Gemma 3 4B
4B Gemma 3 for edge. Multimodal.
Positioning
The 4B Gemma 3 with multimodal capability. Genuinely the best small-model pick when image input matters and VRAM is constrained — fits in under 4 GB at Q4.
Strengths
- Native multimodal at 4B — no other model in this size class does this credibly.
- Conversational quality materially better than Phi 3.5 Mini for general chat.
- 128K context even at this size.
Limitations
- Gemma license restrictiveness.
- Math and structured tasks weaker than Phi 3.5 Mini.
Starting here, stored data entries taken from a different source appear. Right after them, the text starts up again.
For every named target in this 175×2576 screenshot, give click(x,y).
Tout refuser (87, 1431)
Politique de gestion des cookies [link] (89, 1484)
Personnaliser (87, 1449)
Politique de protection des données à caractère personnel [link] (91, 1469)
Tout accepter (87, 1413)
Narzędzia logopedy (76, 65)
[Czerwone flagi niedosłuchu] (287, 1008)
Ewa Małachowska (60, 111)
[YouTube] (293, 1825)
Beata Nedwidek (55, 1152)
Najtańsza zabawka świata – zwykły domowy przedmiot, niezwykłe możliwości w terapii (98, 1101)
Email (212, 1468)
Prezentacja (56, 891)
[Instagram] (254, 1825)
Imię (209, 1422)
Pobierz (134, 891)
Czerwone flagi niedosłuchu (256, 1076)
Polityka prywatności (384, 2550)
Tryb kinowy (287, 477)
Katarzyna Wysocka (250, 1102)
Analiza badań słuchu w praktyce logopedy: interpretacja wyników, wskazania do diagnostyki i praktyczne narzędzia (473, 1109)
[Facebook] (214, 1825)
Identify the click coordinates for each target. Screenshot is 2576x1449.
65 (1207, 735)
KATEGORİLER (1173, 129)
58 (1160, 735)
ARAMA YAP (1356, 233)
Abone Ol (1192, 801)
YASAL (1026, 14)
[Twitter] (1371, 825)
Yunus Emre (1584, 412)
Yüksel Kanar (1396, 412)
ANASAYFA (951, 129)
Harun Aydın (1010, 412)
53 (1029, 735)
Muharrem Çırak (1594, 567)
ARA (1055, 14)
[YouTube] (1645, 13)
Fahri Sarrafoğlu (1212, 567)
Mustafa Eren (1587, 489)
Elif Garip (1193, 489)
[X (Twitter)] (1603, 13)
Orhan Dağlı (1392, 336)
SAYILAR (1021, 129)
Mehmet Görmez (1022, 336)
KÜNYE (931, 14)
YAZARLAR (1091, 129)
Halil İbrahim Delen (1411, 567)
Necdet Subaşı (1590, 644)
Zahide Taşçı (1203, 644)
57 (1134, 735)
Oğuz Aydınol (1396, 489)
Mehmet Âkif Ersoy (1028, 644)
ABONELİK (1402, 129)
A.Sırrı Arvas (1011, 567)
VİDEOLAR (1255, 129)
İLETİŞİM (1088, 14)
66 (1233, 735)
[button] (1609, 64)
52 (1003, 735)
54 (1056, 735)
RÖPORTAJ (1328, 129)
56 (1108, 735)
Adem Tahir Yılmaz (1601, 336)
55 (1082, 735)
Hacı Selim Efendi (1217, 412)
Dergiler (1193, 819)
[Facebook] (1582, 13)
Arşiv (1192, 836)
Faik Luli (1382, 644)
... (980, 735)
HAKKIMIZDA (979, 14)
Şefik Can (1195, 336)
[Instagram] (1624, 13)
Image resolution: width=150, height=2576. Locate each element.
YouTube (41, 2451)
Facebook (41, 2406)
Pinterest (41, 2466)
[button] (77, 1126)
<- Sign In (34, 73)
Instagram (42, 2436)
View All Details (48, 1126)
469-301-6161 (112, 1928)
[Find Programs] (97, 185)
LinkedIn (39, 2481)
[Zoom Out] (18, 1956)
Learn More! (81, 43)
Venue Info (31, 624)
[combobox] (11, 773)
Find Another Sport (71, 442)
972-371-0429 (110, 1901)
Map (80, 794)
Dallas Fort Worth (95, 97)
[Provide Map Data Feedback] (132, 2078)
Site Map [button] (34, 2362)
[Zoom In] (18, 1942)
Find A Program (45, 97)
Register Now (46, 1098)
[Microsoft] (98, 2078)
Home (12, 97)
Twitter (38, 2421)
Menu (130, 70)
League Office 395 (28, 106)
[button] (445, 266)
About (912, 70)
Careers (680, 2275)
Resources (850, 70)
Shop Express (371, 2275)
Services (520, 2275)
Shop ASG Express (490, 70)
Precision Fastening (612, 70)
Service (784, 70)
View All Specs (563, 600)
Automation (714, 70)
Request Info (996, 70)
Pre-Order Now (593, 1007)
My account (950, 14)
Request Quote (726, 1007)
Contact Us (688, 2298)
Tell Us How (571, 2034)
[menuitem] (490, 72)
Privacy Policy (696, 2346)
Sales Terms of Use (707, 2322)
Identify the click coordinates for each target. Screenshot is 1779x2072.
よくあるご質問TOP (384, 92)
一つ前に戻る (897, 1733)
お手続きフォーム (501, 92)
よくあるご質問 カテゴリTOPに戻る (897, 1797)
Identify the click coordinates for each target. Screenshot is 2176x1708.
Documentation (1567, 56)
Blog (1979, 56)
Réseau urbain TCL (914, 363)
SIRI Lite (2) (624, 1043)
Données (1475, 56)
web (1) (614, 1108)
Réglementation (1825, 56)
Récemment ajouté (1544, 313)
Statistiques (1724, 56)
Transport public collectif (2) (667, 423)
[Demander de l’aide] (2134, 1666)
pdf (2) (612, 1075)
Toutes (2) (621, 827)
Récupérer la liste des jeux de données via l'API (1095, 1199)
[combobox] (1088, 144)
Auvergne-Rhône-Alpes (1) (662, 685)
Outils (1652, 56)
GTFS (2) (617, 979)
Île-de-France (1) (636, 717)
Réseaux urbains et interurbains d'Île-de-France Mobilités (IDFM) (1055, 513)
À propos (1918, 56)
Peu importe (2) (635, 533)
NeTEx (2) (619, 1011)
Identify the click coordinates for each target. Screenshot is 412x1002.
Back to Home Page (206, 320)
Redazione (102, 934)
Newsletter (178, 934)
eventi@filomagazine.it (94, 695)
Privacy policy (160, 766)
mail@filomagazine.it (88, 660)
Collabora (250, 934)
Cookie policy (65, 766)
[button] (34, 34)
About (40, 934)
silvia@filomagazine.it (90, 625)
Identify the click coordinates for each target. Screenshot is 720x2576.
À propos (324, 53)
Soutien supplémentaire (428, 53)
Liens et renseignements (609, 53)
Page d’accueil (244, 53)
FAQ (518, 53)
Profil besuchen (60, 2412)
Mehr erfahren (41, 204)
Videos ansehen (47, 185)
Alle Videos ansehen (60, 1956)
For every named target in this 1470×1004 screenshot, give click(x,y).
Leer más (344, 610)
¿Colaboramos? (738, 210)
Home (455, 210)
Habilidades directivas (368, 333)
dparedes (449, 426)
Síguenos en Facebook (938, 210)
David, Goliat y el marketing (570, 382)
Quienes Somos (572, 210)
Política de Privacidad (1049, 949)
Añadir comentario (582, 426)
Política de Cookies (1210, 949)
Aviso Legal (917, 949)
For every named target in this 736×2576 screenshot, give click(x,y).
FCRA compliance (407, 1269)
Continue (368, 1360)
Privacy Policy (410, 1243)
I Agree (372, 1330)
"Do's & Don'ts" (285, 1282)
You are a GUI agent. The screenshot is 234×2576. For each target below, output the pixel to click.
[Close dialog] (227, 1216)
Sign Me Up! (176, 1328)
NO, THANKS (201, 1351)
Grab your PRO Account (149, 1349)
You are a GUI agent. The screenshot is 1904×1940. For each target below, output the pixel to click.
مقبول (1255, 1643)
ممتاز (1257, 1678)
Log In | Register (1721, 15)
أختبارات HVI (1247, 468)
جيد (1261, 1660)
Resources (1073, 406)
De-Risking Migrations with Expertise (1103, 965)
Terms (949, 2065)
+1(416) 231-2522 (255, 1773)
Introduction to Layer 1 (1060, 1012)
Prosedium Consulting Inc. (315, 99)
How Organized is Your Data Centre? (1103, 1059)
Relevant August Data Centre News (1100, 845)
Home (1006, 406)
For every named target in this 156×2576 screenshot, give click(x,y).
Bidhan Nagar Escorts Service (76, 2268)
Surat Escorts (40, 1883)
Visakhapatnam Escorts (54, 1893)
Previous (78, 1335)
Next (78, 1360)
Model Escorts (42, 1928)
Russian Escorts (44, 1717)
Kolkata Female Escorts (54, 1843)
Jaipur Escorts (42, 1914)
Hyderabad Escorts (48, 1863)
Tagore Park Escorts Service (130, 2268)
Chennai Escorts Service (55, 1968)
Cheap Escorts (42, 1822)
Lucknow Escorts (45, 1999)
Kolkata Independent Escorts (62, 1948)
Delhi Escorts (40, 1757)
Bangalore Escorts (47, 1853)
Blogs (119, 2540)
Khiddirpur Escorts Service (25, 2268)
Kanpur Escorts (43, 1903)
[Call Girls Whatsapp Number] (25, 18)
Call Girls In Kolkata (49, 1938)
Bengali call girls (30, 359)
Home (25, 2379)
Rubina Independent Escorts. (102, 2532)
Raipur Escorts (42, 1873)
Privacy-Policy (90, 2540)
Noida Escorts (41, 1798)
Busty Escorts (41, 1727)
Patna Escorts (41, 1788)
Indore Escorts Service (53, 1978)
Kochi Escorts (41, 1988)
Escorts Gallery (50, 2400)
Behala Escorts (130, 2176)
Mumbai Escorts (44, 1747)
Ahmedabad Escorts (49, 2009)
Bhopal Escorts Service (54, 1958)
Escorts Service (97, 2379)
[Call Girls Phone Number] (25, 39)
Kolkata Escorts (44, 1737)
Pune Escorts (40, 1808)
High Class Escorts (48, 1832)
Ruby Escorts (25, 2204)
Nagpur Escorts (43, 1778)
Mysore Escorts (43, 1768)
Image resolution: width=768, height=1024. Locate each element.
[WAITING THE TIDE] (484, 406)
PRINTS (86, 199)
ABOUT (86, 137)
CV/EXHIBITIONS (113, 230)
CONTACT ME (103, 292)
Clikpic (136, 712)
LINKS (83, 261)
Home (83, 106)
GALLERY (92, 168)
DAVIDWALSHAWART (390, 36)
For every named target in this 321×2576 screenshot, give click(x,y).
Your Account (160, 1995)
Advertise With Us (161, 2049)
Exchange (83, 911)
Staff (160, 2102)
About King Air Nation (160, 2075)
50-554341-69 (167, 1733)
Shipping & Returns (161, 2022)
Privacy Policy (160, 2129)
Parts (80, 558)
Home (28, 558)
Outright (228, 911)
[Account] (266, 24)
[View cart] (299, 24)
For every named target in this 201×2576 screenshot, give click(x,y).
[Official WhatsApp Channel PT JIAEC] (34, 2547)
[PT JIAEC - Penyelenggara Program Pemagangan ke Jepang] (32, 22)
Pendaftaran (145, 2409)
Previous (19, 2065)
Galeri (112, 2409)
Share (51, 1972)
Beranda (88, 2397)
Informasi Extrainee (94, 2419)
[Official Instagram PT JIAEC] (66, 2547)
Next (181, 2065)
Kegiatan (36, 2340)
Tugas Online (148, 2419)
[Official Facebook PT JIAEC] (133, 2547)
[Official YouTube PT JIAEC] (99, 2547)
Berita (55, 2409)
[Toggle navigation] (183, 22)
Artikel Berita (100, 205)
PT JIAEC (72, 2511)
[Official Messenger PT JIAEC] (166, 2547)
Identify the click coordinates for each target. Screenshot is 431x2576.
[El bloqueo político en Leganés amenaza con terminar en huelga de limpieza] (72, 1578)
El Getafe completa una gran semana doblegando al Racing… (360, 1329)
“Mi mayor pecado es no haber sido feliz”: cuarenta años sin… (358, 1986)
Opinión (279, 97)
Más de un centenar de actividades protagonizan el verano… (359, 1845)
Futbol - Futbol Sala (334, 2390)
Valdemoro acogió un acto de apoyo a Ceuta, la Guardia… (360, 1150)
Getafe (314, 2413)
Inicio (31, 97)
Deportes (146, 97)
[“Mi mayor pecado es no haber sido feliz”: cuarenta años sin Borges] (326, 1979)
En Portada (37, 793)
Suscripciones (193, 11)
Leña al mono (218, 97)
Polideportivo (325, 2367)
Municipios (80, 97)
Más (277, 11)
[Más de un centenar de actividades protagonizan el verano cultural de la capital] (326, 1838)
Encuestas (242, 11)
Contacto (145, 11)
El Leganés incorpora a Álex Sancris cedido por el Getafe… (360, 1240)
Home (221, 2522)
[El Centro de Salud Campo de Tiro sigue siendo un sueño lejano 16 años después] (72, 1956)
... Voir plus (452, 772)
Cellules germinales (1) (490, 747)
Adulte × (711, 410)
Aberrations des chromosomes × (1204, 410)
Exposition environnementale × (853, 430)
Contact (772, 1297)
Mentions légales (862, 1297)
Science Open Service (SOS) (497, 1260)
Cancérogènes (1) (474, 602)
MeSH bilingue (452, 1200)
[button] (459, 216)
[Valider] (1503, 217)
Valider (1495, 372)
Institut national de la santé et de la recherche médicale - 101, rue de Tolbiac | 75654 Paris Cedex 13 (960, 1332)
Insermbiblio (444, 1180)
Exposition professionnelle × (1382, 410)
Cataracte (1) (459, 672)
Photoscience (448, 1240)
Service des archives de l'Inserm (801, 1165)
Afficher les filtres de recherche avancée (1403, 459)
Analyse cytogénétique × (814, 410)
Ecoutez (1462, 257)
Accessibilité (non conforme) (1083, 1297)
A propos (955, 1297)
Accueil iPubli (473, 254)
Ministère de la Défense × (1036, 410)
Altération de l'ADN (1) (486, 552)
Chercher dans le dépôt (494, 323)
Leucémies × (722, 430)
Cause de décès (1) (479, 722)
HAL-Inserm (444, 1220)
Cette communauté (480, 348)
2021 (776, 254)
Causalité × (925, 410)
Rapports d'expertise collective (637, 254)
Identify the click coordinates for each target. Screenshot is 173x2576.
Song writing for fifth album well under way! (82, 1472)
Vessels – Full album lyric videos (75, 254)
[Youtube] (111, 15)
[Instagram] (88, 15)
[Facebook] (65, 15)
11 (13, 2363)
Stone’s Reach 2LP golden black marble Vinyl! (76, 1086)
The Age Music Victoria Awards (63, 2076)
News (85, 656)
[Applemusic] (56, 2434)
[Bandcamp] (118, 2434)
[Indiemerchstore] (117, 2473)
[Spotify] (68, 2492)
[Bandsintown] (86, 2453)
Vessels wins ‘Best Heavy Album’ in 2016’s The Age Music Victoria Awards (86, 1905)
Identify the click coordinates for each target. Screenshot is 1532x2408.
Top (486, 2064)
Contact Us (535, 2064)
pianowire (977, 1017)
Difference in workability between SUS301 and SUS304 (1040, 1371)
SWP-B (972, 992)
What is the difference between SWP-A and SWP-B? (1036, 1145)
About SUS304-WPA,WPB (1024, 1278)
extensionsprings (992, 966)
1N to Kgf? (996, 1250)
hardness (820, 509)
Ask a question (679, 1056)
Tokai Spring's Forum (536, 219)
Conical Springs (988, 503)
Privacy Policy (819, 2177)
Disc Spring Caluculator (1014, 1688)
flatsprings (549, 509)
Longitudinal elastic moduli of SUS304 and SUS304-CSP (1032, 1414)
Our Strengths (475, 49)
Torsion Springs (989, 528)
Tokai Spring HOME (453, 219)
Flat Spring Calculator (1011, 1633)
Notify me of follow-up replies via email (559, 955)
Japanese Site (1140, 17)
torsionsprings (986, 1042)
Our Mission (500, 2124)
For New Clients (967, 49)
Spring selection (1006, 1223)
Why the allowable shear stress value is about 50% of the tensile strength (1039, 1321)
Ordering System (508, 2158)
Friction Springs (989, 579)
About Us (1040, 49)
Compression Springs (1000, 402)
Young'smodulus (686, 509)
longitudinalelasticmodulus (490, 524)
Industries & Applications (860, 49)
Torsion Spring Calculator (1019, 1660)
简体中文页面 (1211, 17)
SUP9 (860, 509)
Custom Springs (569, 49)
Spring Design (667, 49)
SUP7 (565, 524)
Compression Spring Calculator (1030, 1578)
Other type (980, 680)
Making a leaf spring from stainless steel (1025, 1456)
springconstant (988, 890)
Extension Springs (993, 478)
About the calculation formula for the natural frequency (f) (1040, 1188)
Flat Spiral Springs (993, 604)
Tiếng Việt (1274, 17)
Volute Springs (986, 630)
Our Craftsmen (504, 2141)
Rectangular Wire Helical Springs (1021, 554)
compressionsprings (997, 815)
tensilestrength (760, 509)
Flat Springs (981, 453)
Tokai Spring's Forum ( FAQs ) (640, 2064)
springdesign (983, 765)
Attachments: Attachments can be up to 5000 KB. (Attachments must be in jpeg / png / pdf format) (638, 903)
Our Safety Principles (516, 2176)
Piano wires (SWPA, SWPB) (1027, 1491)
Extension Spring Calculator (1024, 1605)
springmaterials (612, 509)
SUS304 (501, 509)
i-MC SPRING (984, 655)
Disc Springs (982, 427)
- Knowledge breadth narrow — small-model limitations are real.
Real-world performance on RTX 4090
- Q4_K_M (2.7 GB): 130–150 tok/s decode, TTFT under 50 ms
- Q5_K_M (3.2 GB): 115–135 tok/s
- Q8_0 (4.8 GB): 95–115 tok/s
Should you run this locally?
Yes, for edge devices with multimodal input requirements, 4–6 GB GPU owners who want chat + vision. No, for math/structured tasks (pick Phi 3.5 Mini), or where chat-only ≥ 8B is a better fit.
How it compares
- vs Phi-3.5 Mini (3.8B) → Gemma 3 4B wins on chat + multimodal; Phi wins on math + structured output.
- vs Llama 3.2 3B → similar text capability; Gemma adds multimodal.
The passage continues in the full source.